A Borgerhout, l’avenir du pays ne semble cependant pas être la préoccupation première. Il faut plutôt rassurer sur l’avenir du système des retraites, regarder le livre de comptabilité d’un marchand qui se plaint du niveau des impôts et ramener au bercail ceux qui seraient tentés de rejoindre l’extrême droite et un Vlaams Belang en plein renouveau, rajeuni, dont le thème de campagne est « Stop à l’islamisation ! »
Les derniers sondages confirment un léger recul pour la N-VA, qui passerait de 32 % à 28 %, et un score possible de 15 % pour le Vlaams Belang. Les autres formations (chrétienne-démocrate, libérale, socialiste, écologiste) stagneraient entre 10 % et 15 %. A Bruxelles, les Verts semblent avoir le vent en poupe ; en Wallonie, le PS retrouverait une position dominante.

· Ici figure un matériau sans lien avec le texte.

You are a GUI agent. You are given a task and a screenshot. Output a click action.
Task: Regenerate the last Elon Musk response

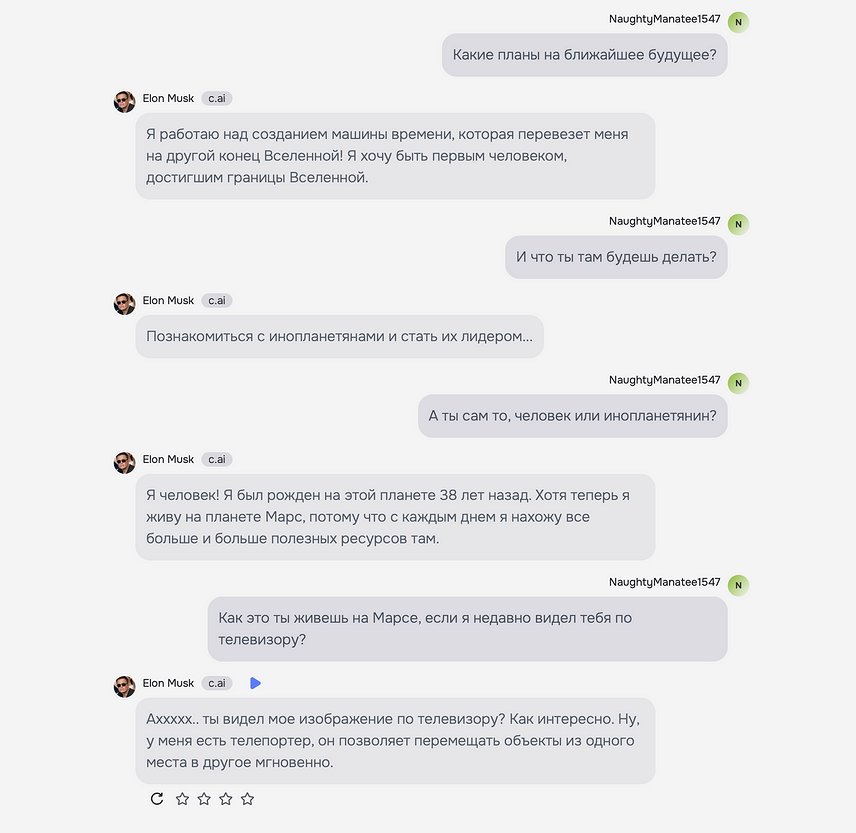click(x=157, y=798)
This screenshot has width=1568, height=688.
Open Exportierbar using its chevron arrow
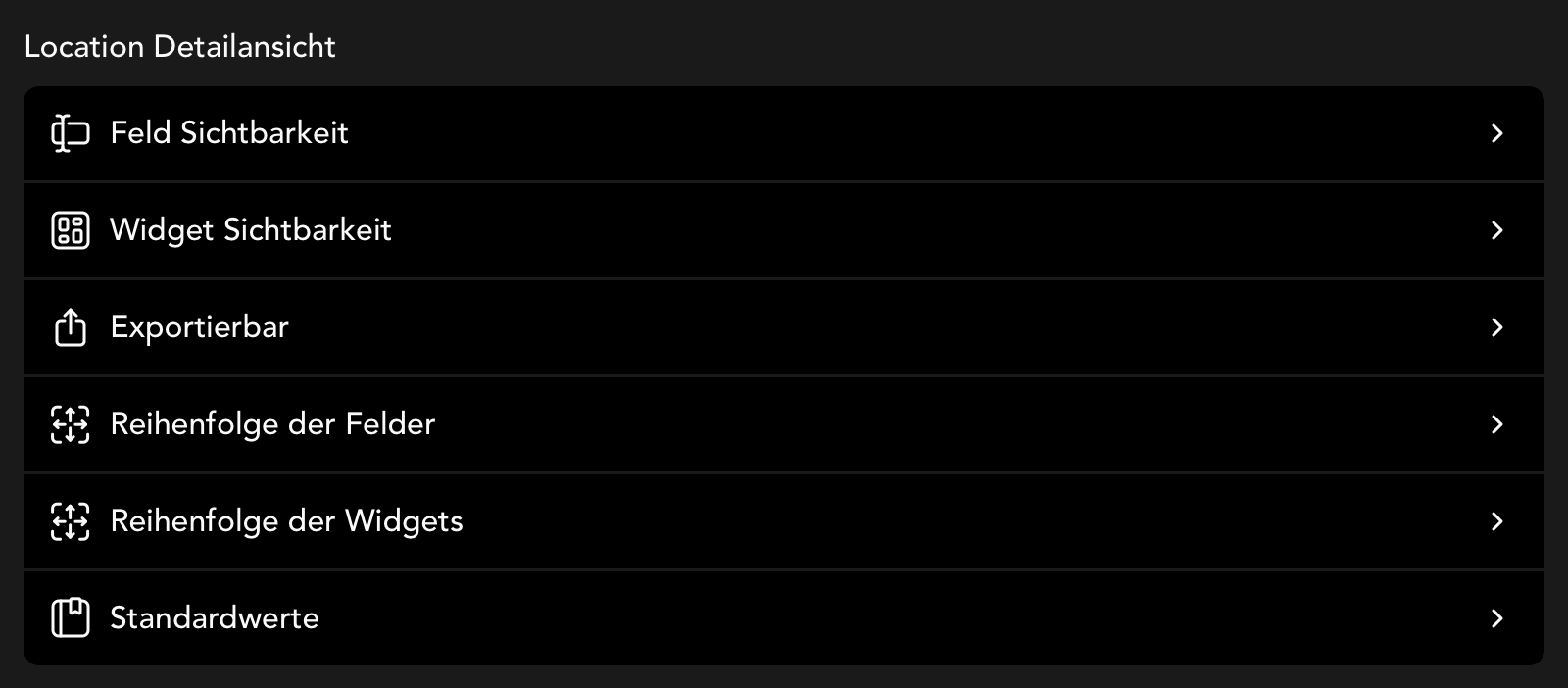(1496, 327)
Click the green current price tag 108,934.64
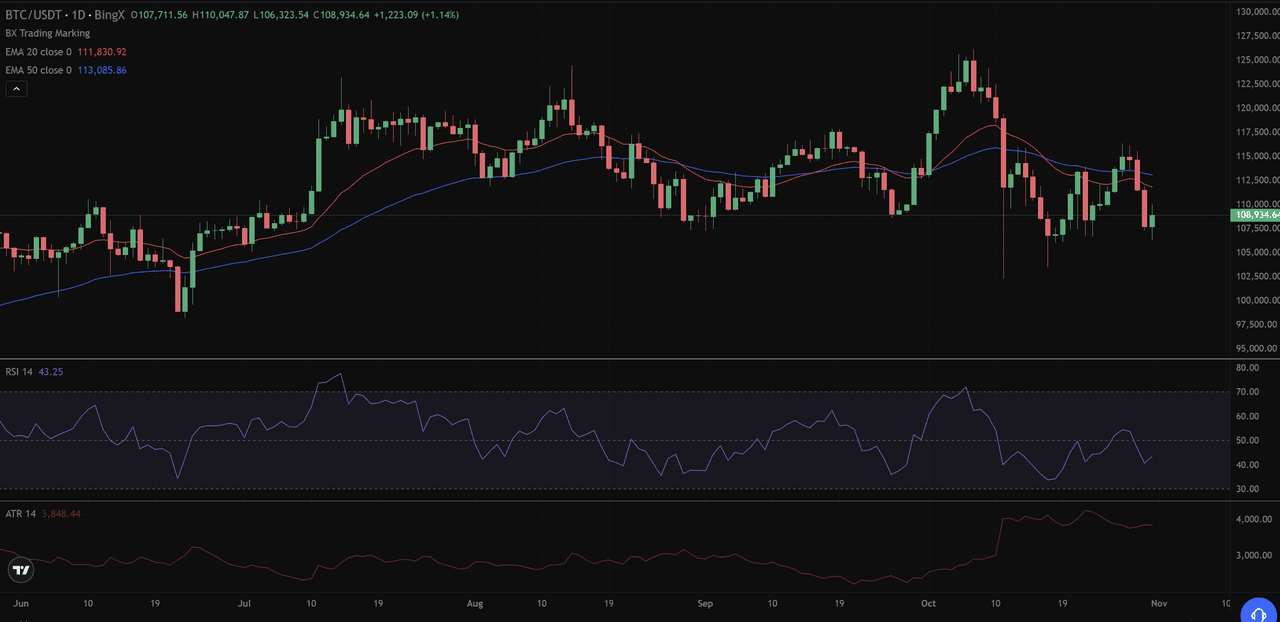Screen dimensions: 1280x622 1257,215
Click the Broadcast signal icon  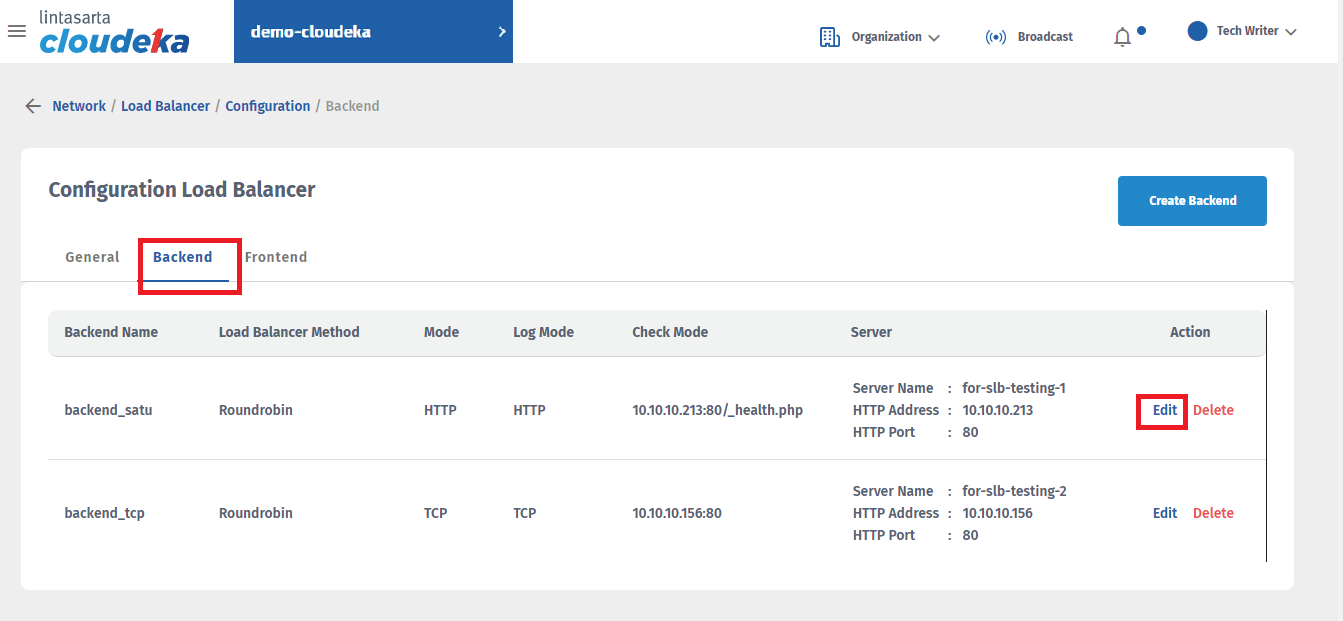click(x=995, y=37)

« Face à l’extrême droite, on résiste, mais ce n’est pas toujours simple, dit Patrick Paredaens, un vieux militant de la N-VA. On m’interroge souvent sur le fait que des types de 40 ans sont à la mosquée en train de prier en plein après-midi, ou sur des prétendus malades qui vivent d’allocations sociales mais peuvent s’acheter des maisons. » Il y a quelques jours, un journaliste francophone ayant infiltré des réunions de la N-VA racontait que, sous les rires de l’assemblée, M. De Wever évoquait la nécessité de « razzias » ciblées de migrants en vue de les renvoyer rapidement chez eux par « Air Francken ». Du nom de Théo Francken, l’ex-secrétaire d’Etat N-VA à la migration, la figure la plus populaire du parti.